(Beginning of GIVEN RECORDS)
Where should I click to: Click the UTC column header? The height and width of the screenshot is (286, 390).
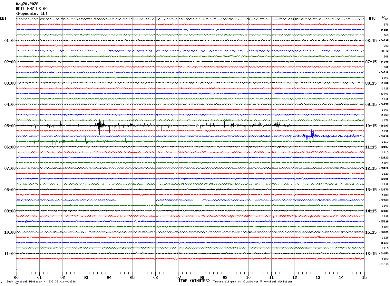tap(372, 18)

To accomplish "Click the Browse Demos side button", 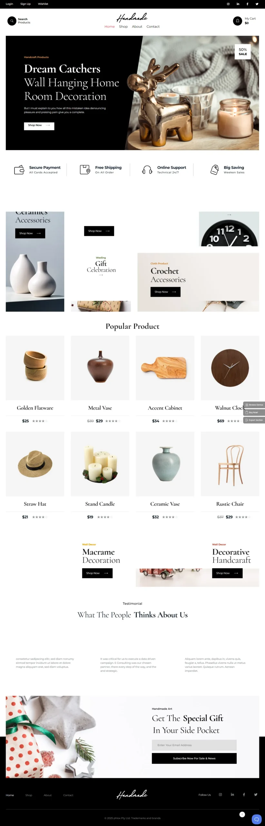I will (x=254, y=405).
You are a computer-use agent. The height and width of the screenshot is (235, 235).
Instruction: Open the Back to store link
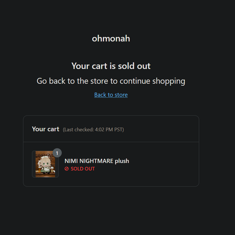point(111,95)
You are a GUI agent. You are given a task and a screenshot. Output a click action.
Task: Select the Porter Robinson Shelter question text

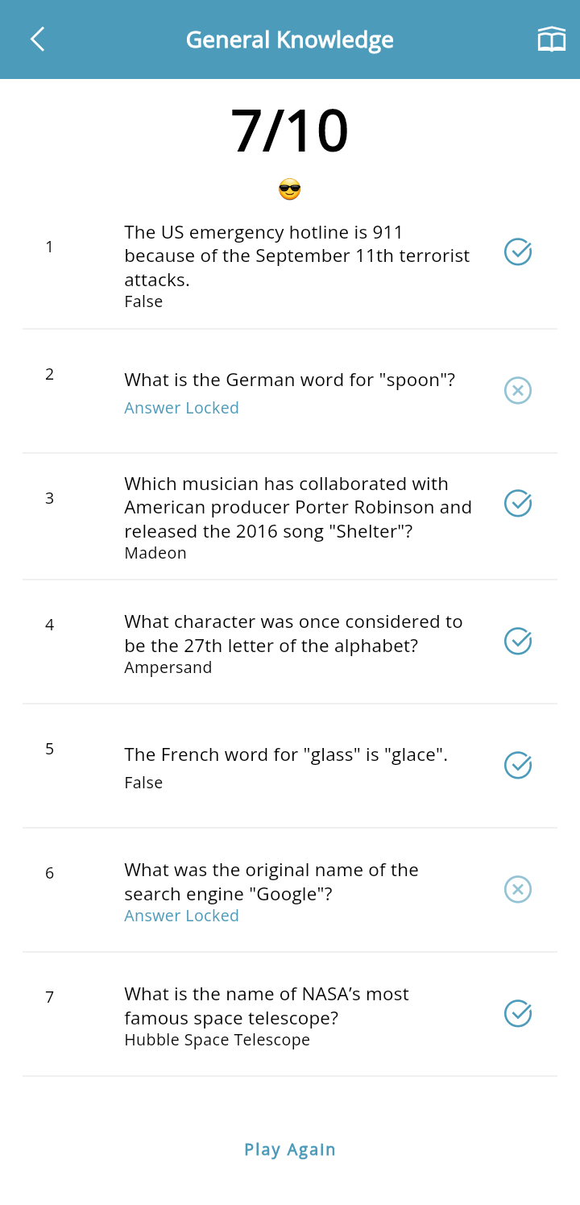297,508
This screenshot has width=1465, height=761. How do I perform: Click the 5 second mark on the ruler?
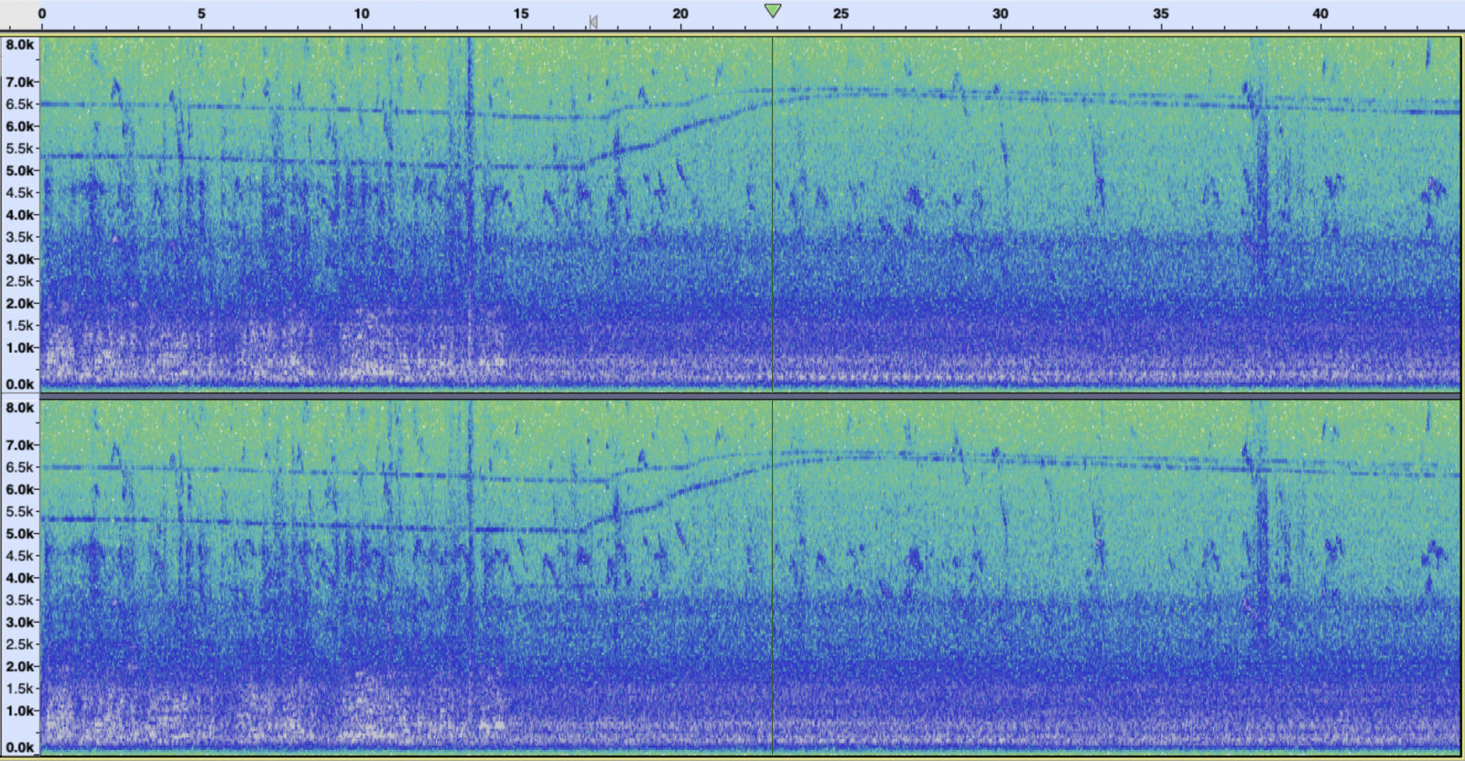click(201, 14)
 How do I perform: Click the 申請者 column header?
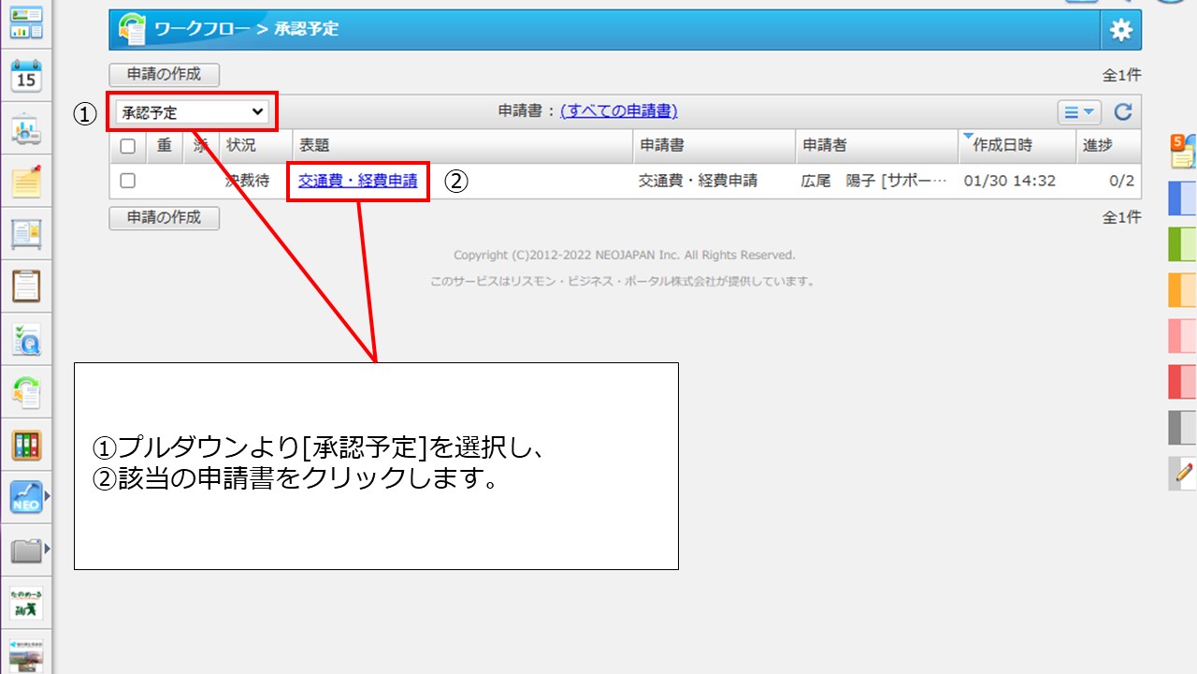tap(825, 146)
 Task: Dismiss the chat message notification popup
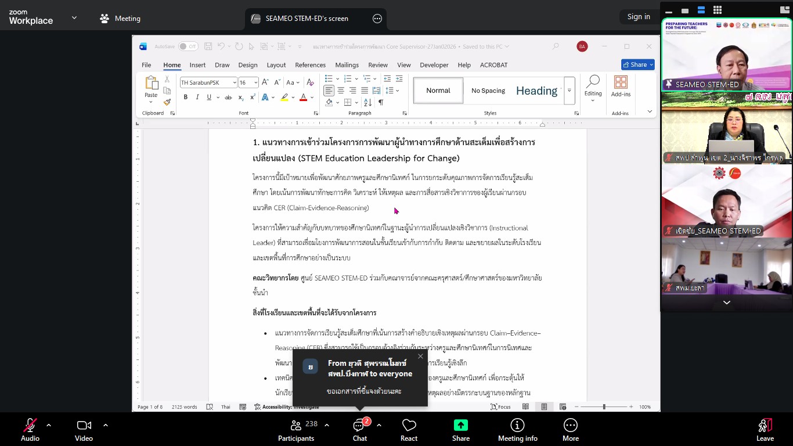(420, 357)
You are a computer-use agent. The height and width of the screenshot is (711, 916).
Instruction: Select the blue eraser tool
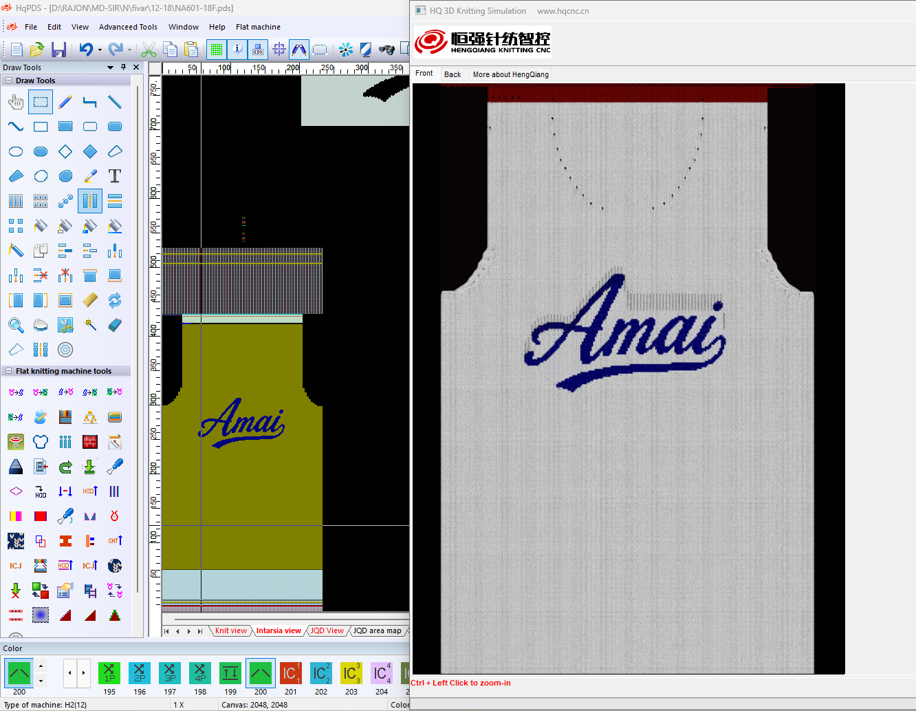(x=115, y=325)
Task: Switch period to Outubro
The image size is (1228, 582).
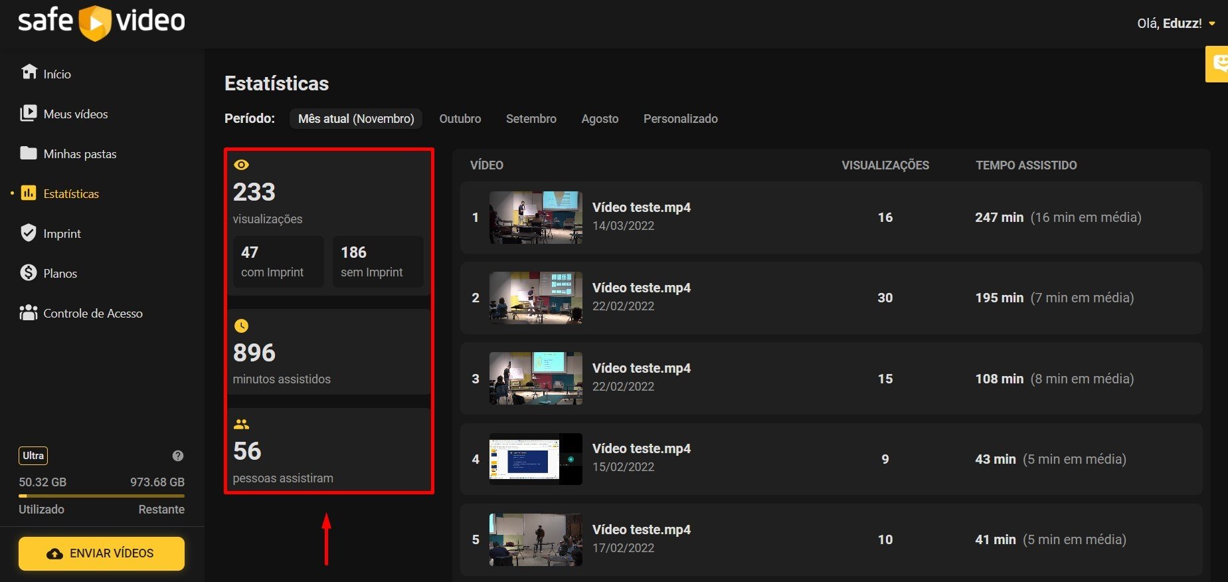Action: pyautogui.click(x=460, y=119)

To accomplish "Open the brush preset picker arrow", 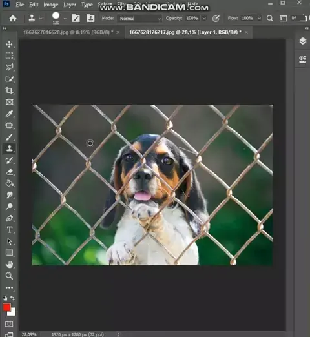I will 65,19.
(End of GIVEN RECORDS)
* [WHAT YOU HAVE TO DO]: The word "computer" appears in some lines of the data. Copy every one of those lines.

* [WRITTEN RESPONSE]:
You are a computer-use agent. The height and width of the screenshot is (235, 235).
You are a computer-use agent. The height and width of the screenshot is (711, 916).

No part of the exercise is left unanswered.